> **PASSAGE TO READ**
--- --- ---

What do we mean when we say something is designed or is the product of “design”? To design something is “to create, fashion, execute, or construct according to plan,” “to conceive and plan out in the mind,” “to have as a purpose,” “to devise for a specific function or end.”
For example, if we wish to make a hole in a wooden plank, we create a tool or machine, such as a drill, to accomplish that end. The drill is the product of design. It allows us to achieve some end, not accidentally, but rather on purpose. The functionality of a thing is insuffient to suggest design. Design requires creation or creative alteration with purpose, with intent. This is telic behavior – that is behavior tending toward an end or outcome.
Clearly the design of the drill is the product of intelligence. Something that appears to be drill-like or functions as a drill is not the product of intelligence. Such a thing may be used as a drill, but was not designed for that purpose – in fact, it wasn’t designed at all. An example would be the bill of a woodpecker. It functions to make holes in wood (and its functionality is not limited to making holes in wood), but it was not designed for this function. Its functionality is the result of evolution.
What is “intelligence”? Intelligence is the ability to learn from experience, to change behavior in an intentional way to adapt to environments, to demonstrate the capacity to reason, to acquire and apply knowledge, to solve problems, to comprehend or understand situations and respond appropriately and meaningfully. Intelligence is essentially a faculty of reason and thought.
That which is the product of design is presumed to be the act of an intelligence. It seems to me, then, that the idea of “intelligent design” is a redundant expression. Design presumes intelligence. Moreover, since design presupposes an intelligence, then things that are the products of design are things that are the product of intelligence. Please know that I am not making an argument here. I am merely defining terms. The bottomline is that things which are the products of design are things that are created, constructed and executed according to plan with an end in mind.

--- --- ---

> **SOURCE INFORMATION**

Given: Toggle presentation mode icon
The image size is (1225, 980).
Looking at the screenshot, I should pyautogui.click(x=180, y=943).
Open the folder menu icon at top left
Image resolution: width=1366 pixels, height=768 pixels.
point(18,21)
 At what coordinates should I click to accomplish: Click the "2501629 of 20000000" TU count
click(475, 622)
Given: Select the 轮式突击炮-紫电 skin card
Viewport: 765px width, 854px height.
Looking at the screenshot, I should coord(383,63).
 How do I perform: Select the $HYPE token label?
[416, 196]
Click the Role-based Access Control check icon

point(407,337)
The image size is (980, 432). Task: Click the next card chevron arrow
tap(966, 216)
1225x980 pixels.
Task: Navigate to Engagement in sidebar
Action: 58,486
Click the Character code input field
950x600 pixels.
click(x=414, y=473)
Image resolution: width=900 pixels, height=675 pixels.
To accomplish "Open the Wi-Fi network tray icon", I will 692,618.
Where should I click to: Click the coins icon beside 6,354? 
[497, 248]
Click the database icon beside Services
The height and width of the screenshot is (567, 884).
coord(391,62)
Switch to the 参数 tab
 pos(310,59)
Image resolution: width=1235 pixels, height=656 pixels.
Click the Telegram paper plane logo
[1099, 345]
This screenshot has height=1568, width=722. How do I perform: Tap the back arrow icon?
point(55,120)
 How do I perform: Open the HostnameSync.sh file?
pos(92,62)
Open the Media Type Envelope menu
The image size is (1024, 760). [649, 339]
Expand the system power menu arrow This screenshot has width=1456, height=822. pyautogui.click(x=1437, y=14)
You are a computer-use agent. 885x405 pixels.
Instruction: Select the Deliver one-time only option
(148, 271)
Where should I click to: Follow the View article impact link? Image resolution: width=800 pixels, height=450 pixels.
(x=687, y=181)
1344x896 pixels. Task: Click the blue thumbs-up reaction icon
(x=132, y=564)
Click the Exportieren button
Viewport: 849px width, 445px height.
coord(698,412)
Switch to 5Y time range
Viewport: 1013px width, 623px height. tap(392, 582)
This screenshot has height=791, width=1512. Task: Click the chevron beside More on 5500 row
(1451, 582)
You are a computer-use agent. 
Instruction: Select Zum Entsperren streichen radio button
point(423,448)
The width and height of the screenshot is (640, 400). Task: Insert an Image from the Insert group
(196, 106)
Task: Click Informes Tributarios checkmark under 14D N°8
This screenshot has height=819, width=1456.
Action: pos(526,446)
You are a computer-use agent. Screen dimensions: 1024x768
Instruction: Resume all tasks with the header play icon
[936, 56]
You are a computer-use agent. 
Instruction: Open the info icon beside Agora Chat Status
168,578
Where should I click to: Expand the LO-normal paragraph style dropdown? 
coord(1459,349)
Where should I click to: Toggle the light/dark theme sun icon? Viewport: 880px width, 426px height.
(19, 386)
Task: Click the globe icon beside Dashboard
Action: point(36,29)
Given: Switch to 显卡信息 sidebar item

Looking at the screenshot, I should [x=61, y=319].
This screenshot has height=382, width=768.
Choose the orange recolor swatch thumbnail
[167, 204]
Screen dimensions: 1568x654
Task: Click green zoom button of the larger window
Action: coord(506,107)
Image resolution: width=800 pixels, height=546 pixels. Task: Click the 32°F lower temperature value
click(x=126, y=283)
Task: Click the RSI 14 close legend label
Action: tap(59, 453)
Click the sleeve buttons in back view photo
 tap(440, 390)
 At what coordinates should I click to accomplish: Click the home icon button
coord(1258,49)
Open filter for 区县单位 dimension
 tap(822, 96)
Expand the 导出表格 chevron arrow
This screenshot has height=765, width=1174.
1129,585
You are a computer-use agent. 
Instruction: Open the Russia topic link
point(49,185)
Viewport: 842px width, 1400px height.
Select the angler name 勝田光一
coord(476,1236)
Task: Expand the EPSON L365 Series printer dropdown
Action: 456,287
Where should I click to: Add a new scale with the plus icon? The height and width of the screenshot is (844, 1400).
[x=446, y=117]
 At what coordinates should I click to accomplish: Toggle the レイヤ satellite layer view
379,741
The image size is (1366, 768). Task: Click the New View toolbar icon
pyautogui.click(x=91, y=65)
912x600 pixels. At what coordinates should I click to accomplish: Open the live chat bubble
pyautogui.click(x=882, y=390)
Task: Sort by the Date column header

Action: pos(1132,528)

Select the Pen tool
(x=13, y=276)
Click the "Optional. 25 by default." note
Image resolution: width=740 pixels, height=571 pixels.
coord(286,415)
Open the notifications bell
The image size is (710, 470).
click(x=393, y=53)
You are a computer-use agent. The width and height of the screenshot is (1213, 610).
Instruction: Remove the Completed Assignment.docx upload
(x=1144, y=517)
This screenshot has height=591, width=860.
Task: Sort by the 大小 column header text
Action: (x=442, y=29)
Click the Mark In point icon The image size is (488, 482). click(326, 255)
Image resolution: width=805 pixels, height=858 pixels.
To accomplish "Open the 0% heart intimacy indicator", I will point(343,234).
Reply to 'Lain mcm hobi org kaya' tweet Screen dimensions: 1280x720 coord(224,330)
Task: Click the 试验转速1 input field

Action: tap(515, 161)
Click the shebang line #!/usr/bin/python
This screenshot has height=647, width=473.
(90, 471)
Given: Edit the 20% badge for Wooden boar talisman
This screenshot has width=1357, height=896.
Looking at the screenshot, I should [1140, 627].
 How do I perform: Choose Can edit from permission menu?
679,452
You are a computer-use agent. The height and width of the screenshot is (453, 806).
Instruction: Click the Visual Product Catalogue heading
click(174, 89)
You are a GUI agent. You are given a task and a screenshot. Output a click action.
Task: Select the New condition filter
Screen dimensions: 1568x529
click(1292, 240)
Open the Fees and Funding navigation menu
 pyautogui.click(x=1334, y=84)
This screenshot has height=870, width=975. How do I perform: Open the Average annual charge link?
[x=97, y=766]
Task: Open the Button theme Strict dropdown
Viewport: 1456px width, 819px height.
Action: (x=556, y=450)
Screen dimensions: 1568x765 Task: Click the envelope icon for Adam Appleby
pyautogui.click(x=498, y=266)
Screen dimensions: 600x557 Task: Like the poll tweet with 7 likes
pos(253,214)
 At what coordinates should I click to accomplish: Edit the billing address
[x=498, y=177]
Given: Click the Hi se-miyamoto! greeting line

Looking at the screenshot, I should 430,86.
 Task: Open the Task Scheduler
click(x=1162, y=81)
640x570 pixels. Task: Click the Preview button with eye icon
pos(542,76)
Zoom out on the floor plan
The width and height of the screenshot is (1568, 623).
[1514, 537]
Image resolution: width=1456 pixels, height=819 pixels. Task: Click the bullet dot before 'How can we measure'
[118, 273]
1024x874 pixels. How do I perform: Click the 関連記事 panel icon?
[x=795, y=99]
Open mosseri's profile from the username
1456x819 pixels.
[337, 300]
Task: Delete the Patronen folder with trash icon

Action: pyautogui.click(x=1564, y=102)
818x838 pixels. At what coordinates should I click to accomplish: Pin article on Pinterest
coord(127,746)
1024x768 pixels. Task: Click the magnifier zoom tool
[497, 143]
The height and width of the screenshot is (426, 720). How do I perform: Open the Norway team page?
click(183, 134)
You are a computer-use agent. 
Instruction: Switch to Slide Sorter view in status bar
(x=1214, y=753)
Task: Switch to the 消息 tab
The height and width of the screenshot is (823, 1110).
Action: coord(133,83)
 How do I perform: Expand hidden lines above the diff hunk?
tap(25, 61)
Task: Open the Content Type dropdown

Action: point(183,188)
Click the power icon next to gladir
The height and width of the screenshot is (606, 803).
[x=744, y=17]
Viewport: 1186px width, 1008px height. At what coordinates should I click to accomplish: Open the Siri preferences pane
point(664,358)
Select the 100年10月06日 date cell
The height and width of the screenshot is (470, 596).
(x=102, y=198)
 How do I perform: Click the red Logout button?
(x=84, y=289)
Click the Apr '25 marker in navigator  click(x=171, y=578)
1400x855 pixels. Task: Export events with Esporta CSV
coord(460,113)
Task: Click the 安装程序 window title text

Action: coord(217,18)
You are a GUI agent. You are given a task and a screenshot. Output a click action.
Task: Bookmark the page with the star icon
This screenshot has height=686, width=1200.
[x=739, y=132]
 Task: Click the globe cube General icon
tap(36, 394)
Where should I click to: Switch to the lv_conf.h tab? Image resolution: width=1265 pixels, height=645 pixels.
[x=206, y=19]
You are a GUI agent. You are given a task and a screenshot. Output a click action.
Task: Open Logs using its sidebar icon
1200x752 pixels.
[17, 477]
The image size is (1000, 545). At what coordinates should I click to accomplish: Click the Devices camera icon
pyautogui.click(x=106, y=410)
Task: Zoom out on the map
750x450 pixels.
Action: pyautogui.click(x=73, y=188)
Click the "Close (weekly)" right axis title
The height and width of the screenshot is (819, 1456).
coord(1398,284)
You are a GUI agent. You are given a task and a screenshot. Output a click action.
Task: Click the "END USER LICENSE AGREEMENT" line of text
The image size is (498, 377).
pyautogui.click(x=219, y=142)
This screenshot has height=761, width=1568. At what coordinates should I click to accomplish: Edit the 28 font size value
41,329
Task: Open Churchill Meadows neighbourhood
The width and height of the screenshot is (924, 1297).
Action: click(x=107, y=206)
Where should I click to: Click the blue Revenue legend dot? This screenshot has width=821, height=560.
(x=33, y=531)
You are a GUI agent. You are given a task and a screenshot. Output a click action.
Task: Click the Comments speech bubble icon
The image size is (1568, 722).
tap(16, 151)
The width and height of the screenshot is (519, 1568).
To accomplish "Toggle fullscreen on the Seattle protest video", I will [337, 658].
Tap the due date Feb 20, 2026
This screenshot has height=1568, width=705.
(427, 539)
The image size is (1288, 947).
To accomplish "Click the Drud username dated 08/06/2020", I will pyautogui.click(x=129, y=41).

--- --- ---

> **WHAT NEEDS TO BE DONE**
Carry the essay defining design and intelligence forward, starting after its last sentence.

> **OUTPUT BELOW**
The mind is a product of social interaction and relations that root in a biological capacity that has emerged from a long evolutionary process. Natural and social histories represent an interlinked process that has produced an intelligence capable of identifying and elaborating that process.
Because the emergence of consciousness has been gradual, grasping the process was not initially accurate and remains incomplete. The methods and meaning systems used to understand the process evolved over time, eventually producing science, the most successful method for explaining the process. Early methods yielded the notion that there was an intelligence behind everything. It confused function with purpose. The modern method – the scientific method – demonstrates that most things were the result of a non-intelligent process, that function was the result of evolution, not design and purpose.
Although science has not answered every question, it has managed to properly distinguish the difference between function and purpose. This is arguably the major breakthrough in human consciousness. So-called “intelligent design,” even if we grant that it is not veiled creationism (which, of course, it is) is retrograde because it wishes to deny, retard, even reverse the progress of consciousness.
This is why, while science has yielded a wide array of applications, intelligent design has yielded nothing.